September 29th - December 21st 2007

The Fotografisk Center is proud to present 'A Private History', an exhibition with four japanese photographers that have been making waves on the Japanese art scene these last few years:
Mikiko Hara, Ryudai Takano, Masanori Ikeda og Kumi Oguro. They have each in their own way created significant and personal bodies of work by focusing on things that are close to their own heart, be it memory, passion, everyday things or the personal story - the individual state of mind is portrayed and we sense the here and now of contemporary Japanese life.

Mikiko Haras photographs are essences of the frustrations and beauty in the everyday. An old Rolleiflex hangs habitually around her neck, almost a bodily extension. She photographs that which captures her eye. An unknown woman's introverted glance on a rush hour Tokyo train, a young couple on a bench, or the light falling on her daughters kimono. From these photographs she composes scenarios that combine portraits of the city's inhabitants with descriptions from her own life as a mother of three living in a Tokyo suburb.

Masanori Ikeda. We see a girl in a room dressed in a kimono, sitting composed in front of a bookshelf. On the shelves are neatly arranged loves of bread. The scene is obscure and surrealistic. Masanori Ikeda's father was a studio photographer and he grew up having close contact with conventional studio photography. With the series ' A Photo studio of a Holiday' Ideka uses the photo studios conventions in a new way and creates a funny and distorted scenario in which both the character of humans and objects are revealed and staged.

Kumi Oguro creates photographs that makes the viewer think of that which is beyond what is visible. A fragment of a persons body is shown - a lock of hair, hands that almost meet or feet dragging themselves across a floor. At the same time an event is suggested - a before and after that never is revealed. The staged photographs are organic and sensuous, emotionally revealing though clouded in mystery.

Takano Ryudai always meets his male nude models through his friends and photographs them in his own home. He exposes their self-stagedness and combines with his own desire in an open and honest sensibility.
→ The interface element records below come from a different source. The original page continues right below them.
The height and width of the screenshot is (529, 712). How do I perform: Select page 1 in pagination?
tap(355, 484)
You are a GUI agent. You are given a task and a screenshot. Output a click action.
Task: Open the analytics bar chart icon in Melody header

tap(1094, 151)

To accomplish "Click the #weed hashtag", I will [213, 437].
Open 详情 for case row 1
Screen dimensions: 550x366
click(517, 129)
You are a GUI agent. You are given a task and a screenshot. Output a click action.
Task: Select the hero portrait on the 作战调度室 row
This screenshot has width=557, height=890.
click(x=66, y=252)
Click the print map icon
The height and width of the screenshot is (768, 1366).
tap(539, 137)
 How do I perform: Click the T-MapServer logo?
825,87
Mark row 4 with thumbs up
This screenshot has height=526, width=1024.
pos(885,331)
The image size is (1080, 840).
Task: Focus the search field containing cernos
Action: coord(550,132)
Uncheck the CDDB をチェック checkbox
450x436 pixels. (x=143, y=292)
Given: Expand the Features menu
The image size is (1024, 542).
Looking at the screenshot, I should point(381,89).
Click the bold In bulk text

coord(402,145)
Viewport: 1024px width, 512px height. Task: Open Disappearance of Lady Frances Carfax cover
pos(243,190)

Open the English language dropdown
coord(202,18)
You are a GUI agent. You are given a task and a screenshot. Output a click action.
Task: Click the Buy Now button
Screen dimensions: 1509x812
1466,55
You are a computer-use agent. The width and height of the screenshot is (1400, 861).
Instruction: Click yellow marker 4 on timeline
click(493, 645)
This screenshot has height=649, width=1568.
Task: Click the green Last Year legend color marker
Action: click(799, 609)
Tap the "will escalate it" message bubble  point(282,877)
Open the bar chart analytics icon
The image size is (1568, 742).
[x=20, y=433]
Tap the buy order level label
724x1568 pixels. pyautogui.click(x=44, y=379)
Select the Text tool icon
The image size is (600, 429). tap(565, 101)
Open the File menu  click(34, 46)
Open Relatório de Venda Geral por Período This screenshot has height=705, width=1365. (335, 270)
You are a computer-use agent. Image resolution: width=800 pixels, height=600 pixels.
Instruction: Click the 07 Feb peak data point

At the same time the distance between photographer and model, who pose in an almost feminine beauty, is apparent and is that which supports and completes the scene. We sense the meeting that took place beforehand, and a shyness slowly broken down.

The exhibition is curated by Miriam Nielsen in co-operation with Hiromi Nakamura, Tokyo Metropolitan Museum of Photography.

The exhibition has received support from The Danish Arts Council, The Toyota Foundation and The Japan Foundation.